-- INPUT RECORDS --
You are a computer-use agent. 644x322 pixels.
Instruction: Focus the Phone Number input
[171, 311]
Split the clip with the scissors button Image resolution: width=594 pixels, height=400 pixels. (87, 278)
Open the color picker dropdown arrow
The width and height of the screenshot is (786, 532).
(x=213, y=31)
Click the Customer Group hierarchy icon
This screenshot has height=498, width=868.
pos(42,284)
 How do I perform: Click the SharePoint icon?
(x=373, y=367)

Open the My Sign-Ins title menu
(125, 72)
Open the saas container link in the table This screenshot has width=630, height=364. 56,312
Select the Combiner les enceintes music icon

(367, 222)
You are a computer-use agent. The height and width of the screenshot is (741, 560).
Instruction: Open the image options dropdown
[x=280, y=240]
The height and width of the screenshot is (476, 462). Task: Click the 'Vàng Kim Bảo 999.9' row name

-- EXERCISE DETAILS --
The entire listing has to be written out again exactly.

-- RESPONSE AREA --
You are a computer-use agent. 644x322 pixels.
Instruction: Focus the Phone Number input
[171, 311]
Split the clip with the scissors button Image resolution: width=594 pixels, height=400 pixels. (87, 278)
Open the color picker dropdown arrow
The width and height of the screenshot is (786, 532).
(x=213, y=31)
Click the Customer Group hierarchy icon
This screenshot has height=498, width=868.
pos(42,284)
 How do I perform: Click the SharePoint icon?
(x=373, y=367)

Open the My Sign-Ins title menu
(125, 72)
Open the saas container link in the table This screenshot has width=630, height=364. 56,312
Select the Combiner les enceintes music icon

(367, 222)
You are a computer-use agent. The height and width of the screenshot is (741, 560).
Instruction: Open the image options dropdown
[x=280, y=240]
The height and width of the screenshot is (476, 462). Task: Click the 'Vàng Kim Bảo 999.9' row name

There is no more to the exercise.